Lucinda Williams was the wrong act to close the show. She appeared out of it and a bit unprofessional. She seemed to have 'phoned-in' her performance. She didn't even know the words! For someone who was supposed to 'embody the spirit of Janis Joplin's work', she was a let down. Melissa Etheridge should have closed the show or at least the amazing talents of Susan Tedeschi and Carolyn Wonderland - they truly embodied the work of Janis. Even Terry Stewart seemed unimpressed by Williams.
Also on the eclectic bill were veteran folkie Country Joe McDonald and R&B singers Nona Hendryx and Betty LaVette, among others.
McDonald, who dated Joplin in the '60s, struck a personal chord with "Janis," a pretty ballad. Hendryx sang "Nightbird," a sweet original tune inspired by Joplin. And LaVette put a smoldering twist on one of Joplin's signature hits, "Piece of My Heart."

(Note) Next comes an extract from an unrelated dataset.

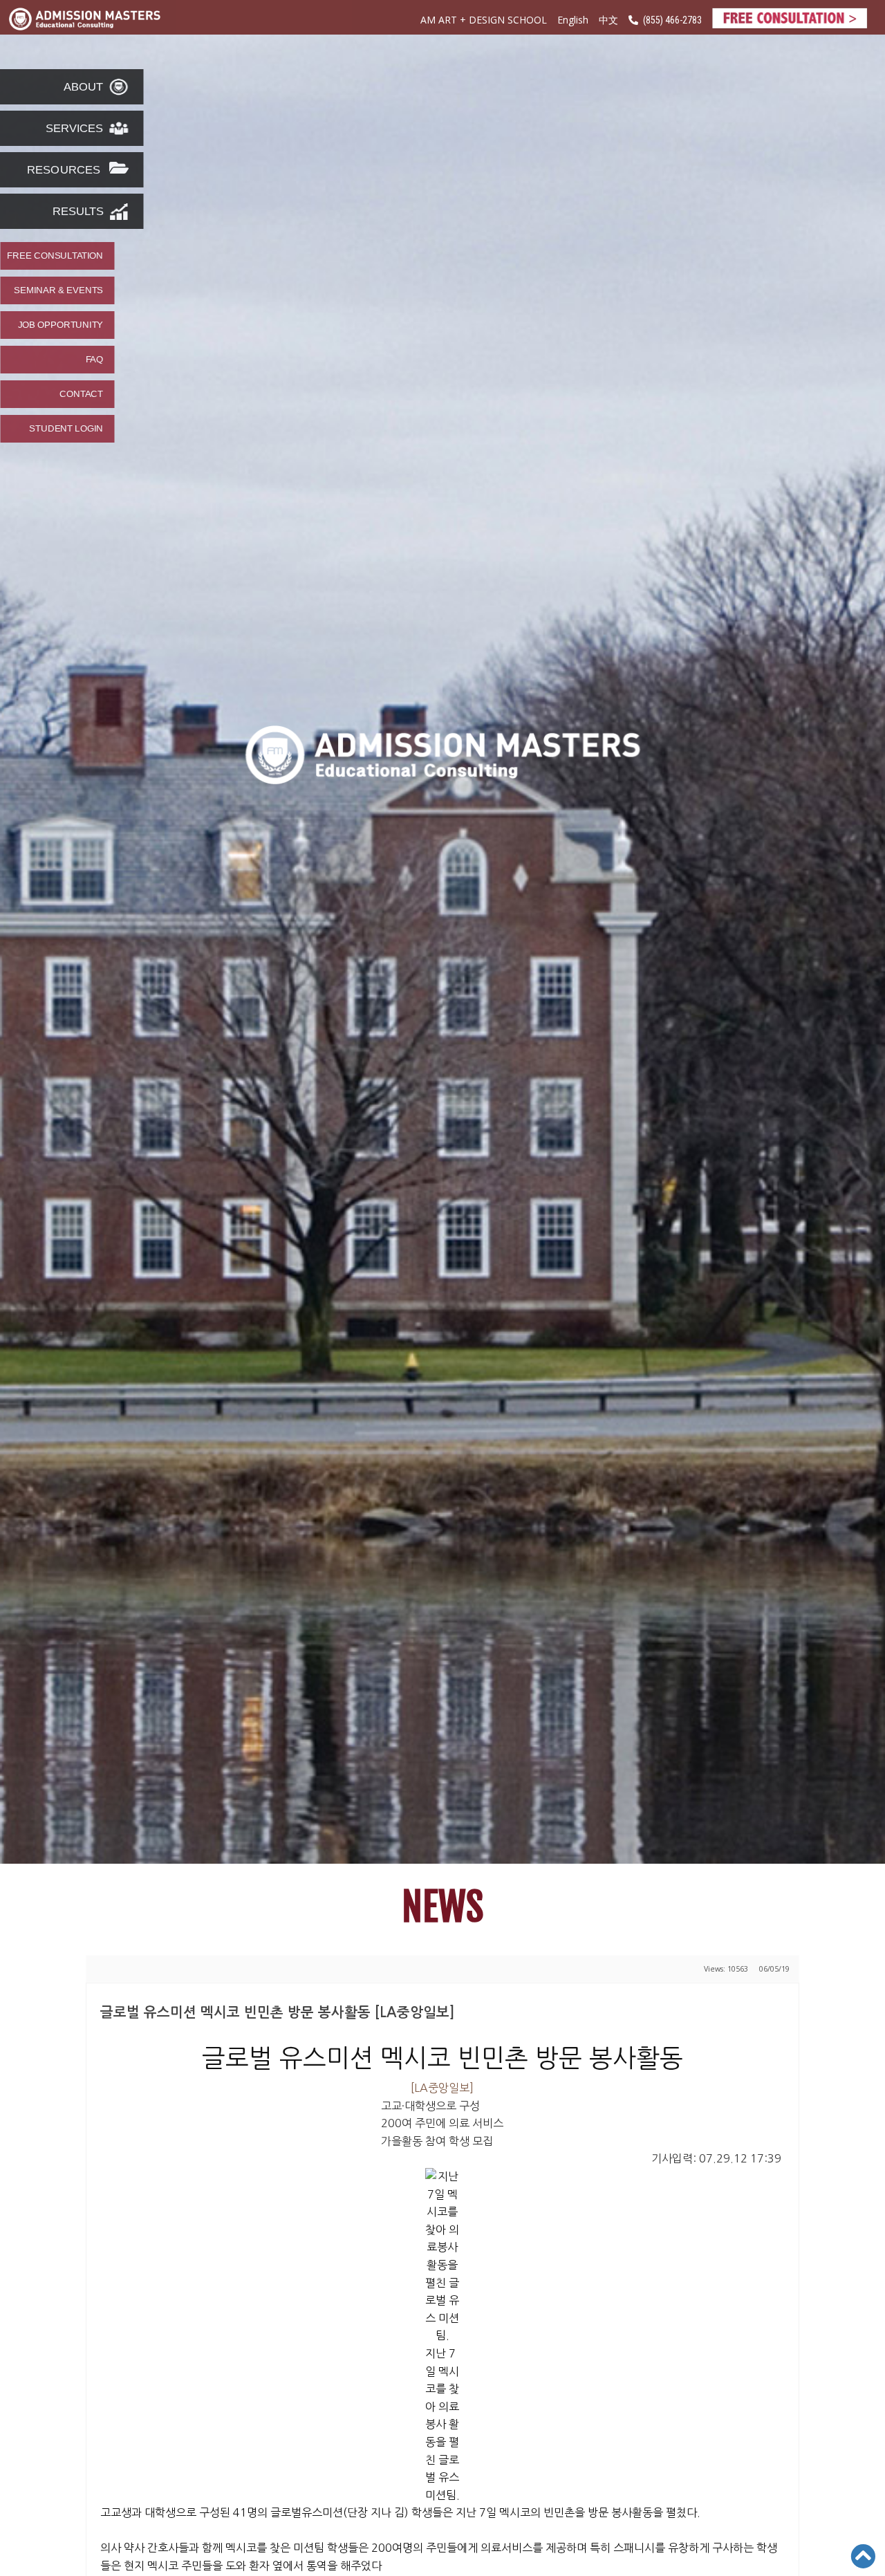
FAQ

Bob Neuwirth, the Akron native perhaps best known for palling around with Bob Dylan in the '60s and '70s, co-wrote one of Joplin's most beloved ditties, "Mercedes Benz." Neuwirth delivered a rough-around-the-edges version of the this song, joined by a chorus that included Joplin's brother and sister, Michael and Laura, as well as Joplin's former road manager, John Byrne Cooke.
Bob Neuwirth, who ruined his own song in the minds of many with a frill-less "Mercedes Benz" delivered mostly a cappella and in half time, had the audience doing their best to chant along obediently to the unnaturally slow rhythm, but more in a spirit of deference than one of joy.

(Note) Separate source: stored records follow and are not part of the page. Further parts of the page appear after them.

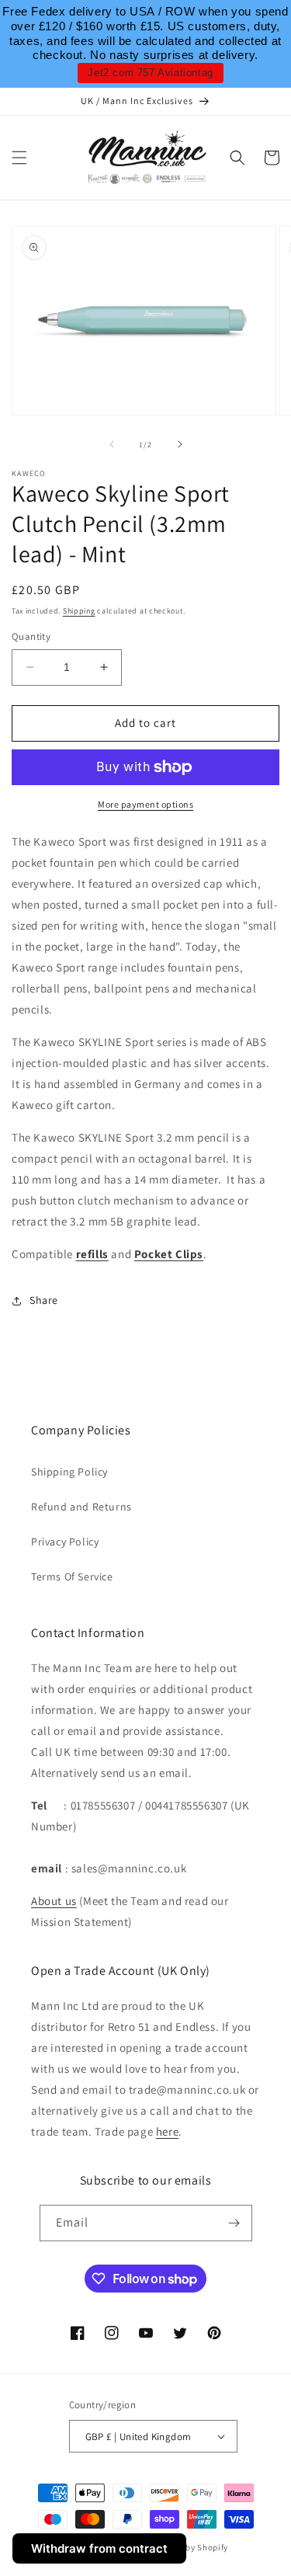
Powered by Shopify (189, 2547)
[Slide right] (180, 444)
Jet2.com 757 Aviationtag (150, 72)
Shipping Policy (69, 1472)
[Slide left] (112, 444)
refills (92, 1253)
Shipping (79, 611)
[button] (19, 158)
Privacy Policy (65, 1542)
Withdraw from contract (99, 2548)
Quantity (31, 636)
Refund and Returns (81, 1507)
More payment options (145, 804)
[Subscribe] (234, 2223)
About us (54, 1900)
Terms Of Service (72, 1576)
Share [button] (43, 1300)
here (167, 2131)
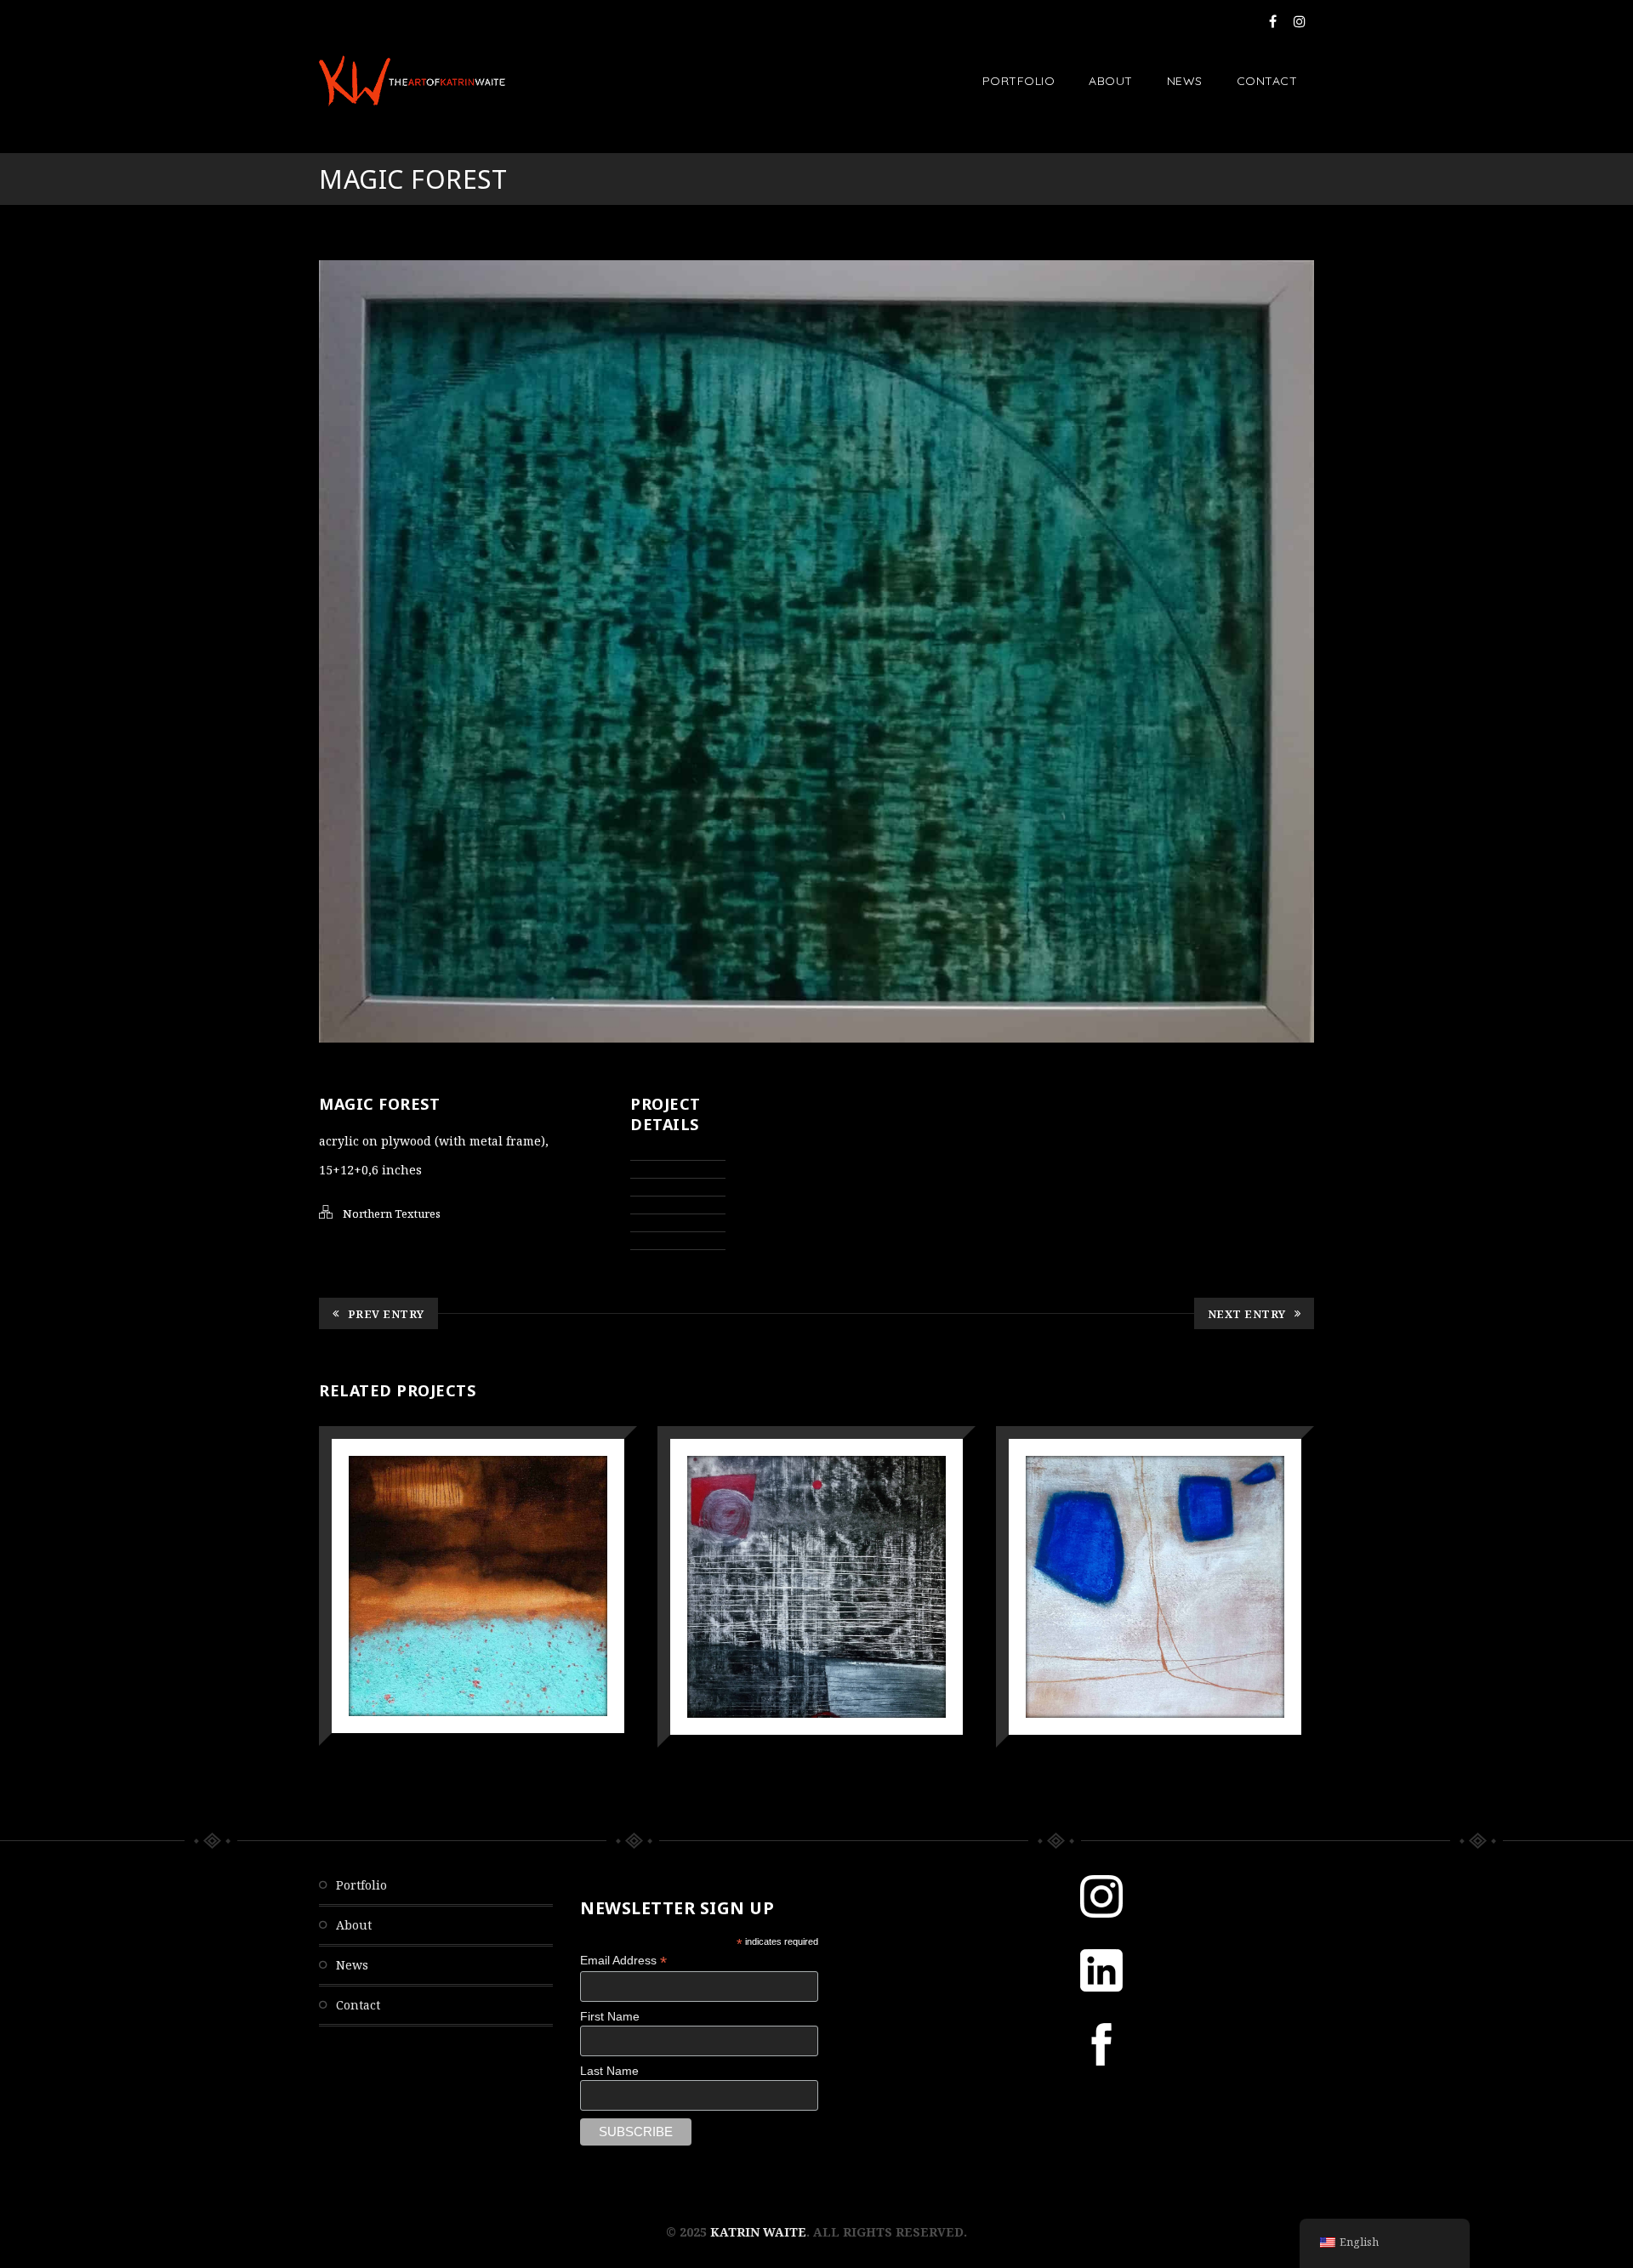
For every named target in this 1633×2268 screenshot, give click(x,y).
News (1185, 80)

Our own Roky Erickson belted through "You're Gonna Miss Me”, reportedly making his first-ever Cleveland appearance. His performance was marred by a broken guitar strap that some Roadie tried to fix while Roky was performing.

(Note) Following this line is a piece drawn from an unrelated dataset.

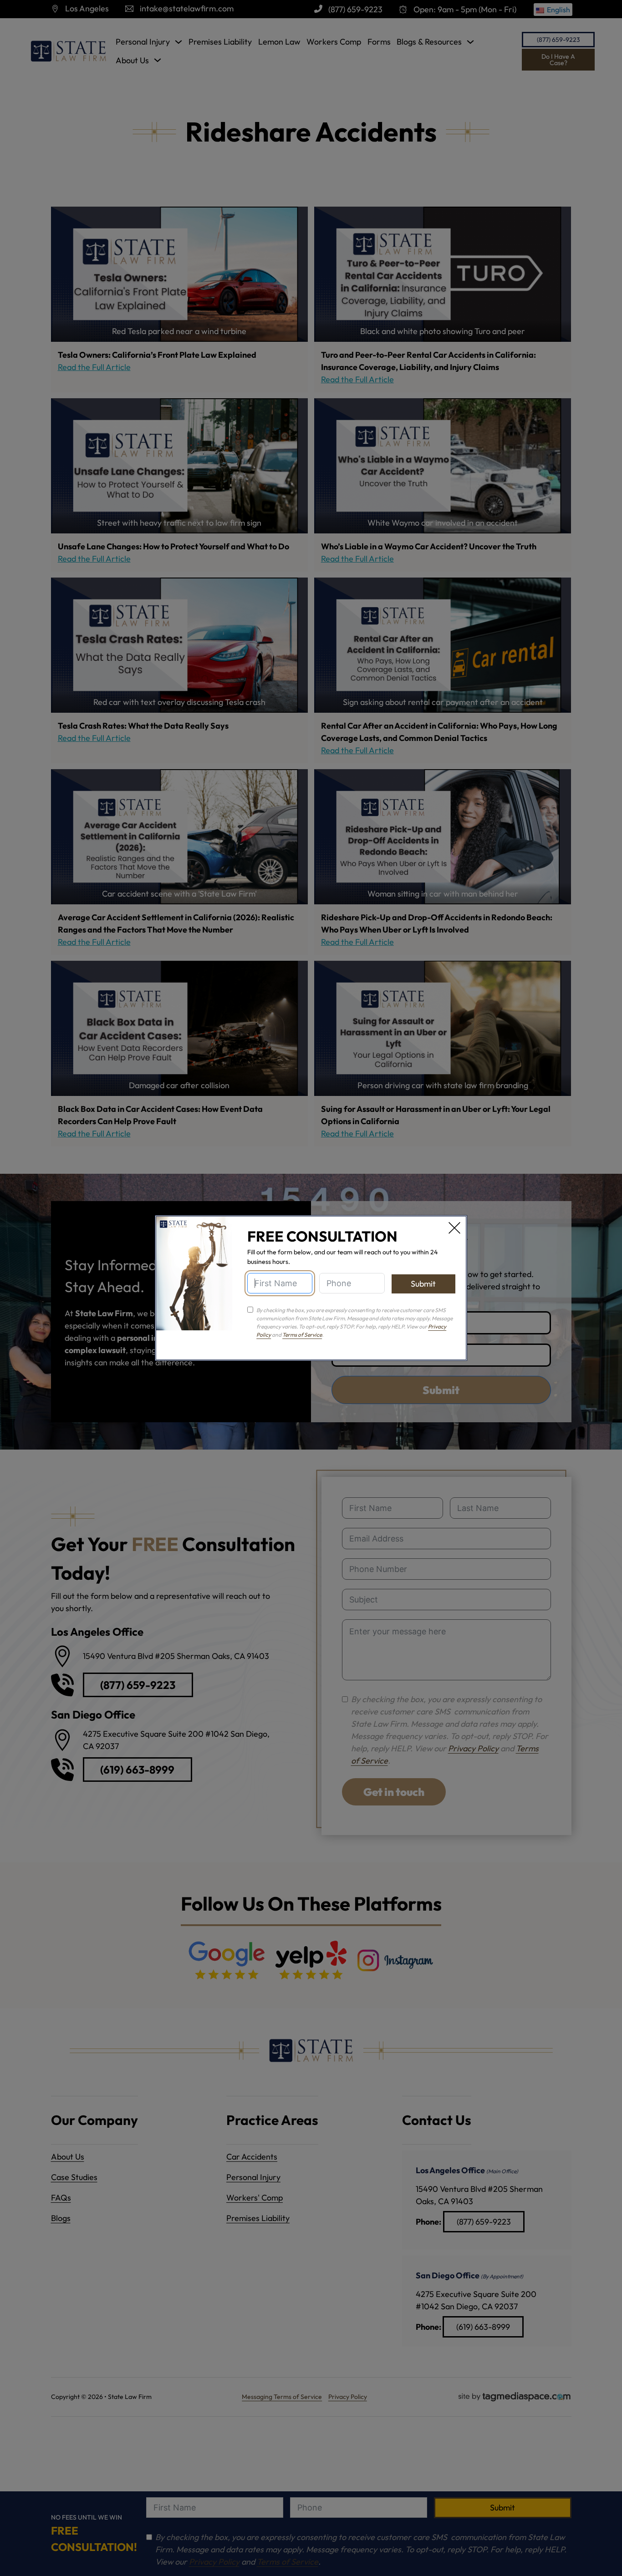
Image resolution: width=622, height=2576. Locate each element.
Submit (423, 1283)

Unfortunately, the show was also marred by numerous technical flaws... a poor sound mix that tried to compensate by merely pumping the volume on everything; a paucity of guitar cables, requiring stagehands to walk on and off stage intermittently to find the plugs and give them to the performers; a lumbering cameraman and his cable puller who distracted both audience and performers by wandering around the stage looking for a shot.
The concert had its bright spots, Carolyn Wonderland, Susan Tedeschi, Santana's Gregg Rolie performing "Evil Ways", but these performances were either buried in the lineup, rather than being highlighted, or were unrelated to Joplin's legacy.
Toward the end of the concert, which ran nearly three hours, Michael and Laura accepted the American Music Masters Award on their sister's behalf.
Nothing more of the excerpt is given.